From 32d2635f126e3a55502a6bf383df3cfb6f409cb9 Mon Sep 17 00:00:00 2001
From: hagrid67 <jdhwatson@gmail.com>
Date: Fri, 17 May 2019 13:08:17 +0100
Subject: [PATCH] butchered Player to remove all trace of nn agent and torch

---
 examples/play_model.py | 21 +++++++++++----------
 1 file changed, 11 insertions(+), 10 deletions(-)

diff --git a/examples/play_model.py b/examples/play_model.py
index e502bd2..5ed6feb 100644
--- a/examples/play_model.py
+++ b/examples/play_model.py
@@ -1,9 +1,9 @@
 from flatland.envs.rail_env import RailEnv
 from flatland.envs.generators import complex_rail_generator
 from flatland.utils.rendertools import RenderTool
-from flatland.baselines.dueling_double_dqn import Agent
+# from flatland.baselines.dueling_double_dqn import Agent
 from collections import deque
-import torch
+# import torch
 import random
 import numpy as np
 import time
@@ -26,7 +26,7 @@ class Player(object):
         self.scores = []
         self.dones_list = []
         self.action_prob = [0]*4
-        self.agent = Agent(self.state_size, self.action_size, "FC", 0)

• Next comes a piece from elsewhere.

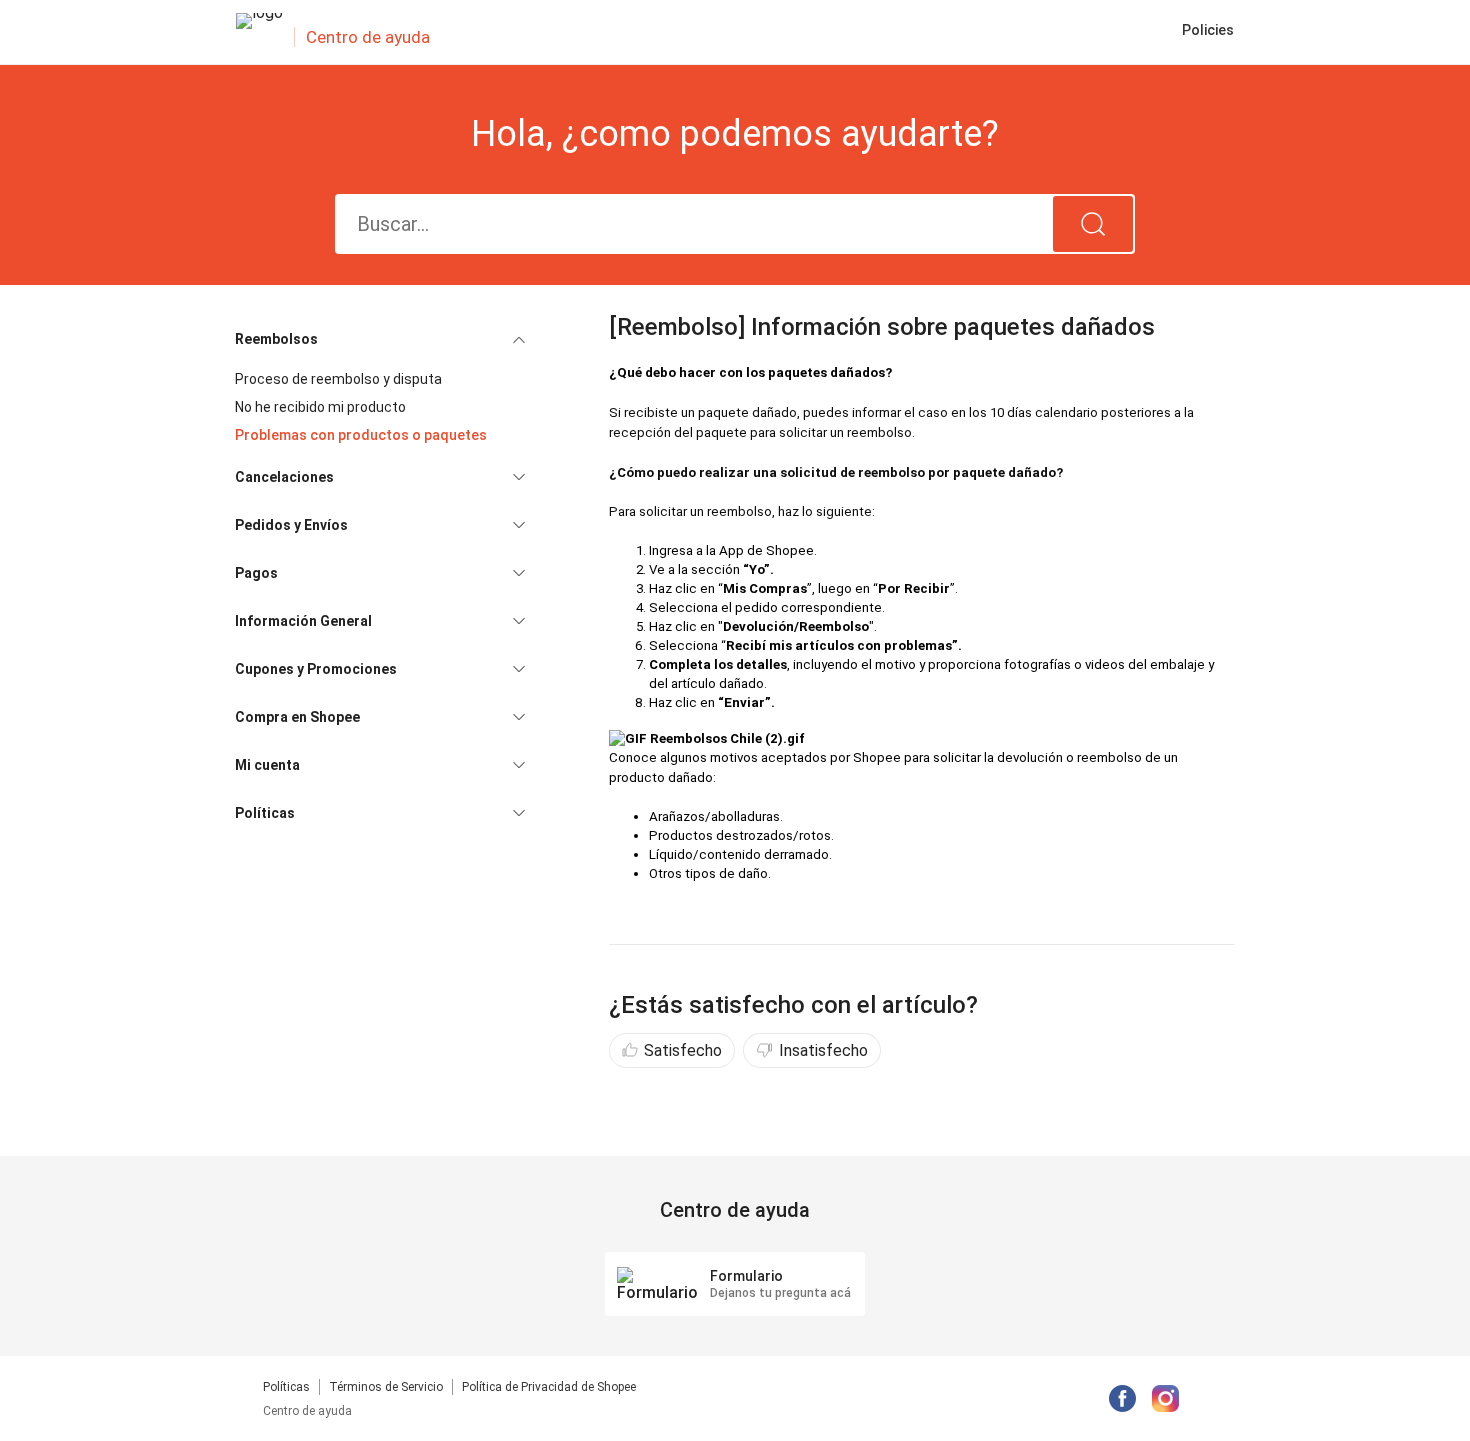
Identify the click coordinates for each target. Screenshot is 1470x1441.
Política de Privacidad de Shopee (549, 1387)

+        # self.agent = Agent(self.state_size, self.action_size, "FC", 0)
         # self.agent.qnetwork_local.load_state_dict(torch.load('../flatland/baselines/Nets/avoid_checkpoint9900.pth'))
         #self.agent.qnetwork_local.load_state_dict(torch.load(
         #    '../flatland/flatland/baselines/Nets/avoid_checkpoint15000.pth'))
@@ -72,11 +72,12 @@ class Player(object):
             next_obs[handle] = np.clip(np.array(next_obs[handle]) / norm, -1, 1)
 
         # Update replay buffer and train agent
-        for handle in self.env.get_agent_handles():
-            self.agent.step(self.obs[handle], self.action_dict[handle],
-                all_rewards[handle], next_obs[handle], done[handle],
-                train=False)
-            self.score += all_rewards[handle]
+        if False:
+            for handle in self.env.get_agent_handles():
+                self.agent.step(self.obs[handle], self.action_dict[handle],
+                    all_rewards[handle], next_obs[handle], done[handle],
+                    train=False)
+                self.score += all_rewards[handle]
 
         self.iFrame += 1
 
@@ -263,8 +264,8 @@ def main_old(render=True, delay=0.0):
                    np.mean(scores_window),
                    100 * np.mean(done_window),
                    eps, rFps, action_prob / np.sum(action_prob)))
-            torch.save(agent.qnetwork_local.state_dict(),
-                    '../flatland/baselines/Nets/avoid_checkpoint' + str(trials) + '.pth')
+            # torch.save(agent.qnetwork_local.state_dict(),
+            #         '../flatland/baselines/Nets/avoid_checkpoint' + str(trials) + '.pth')
             action_prob = [1]*4
 
 
-- 
GitLab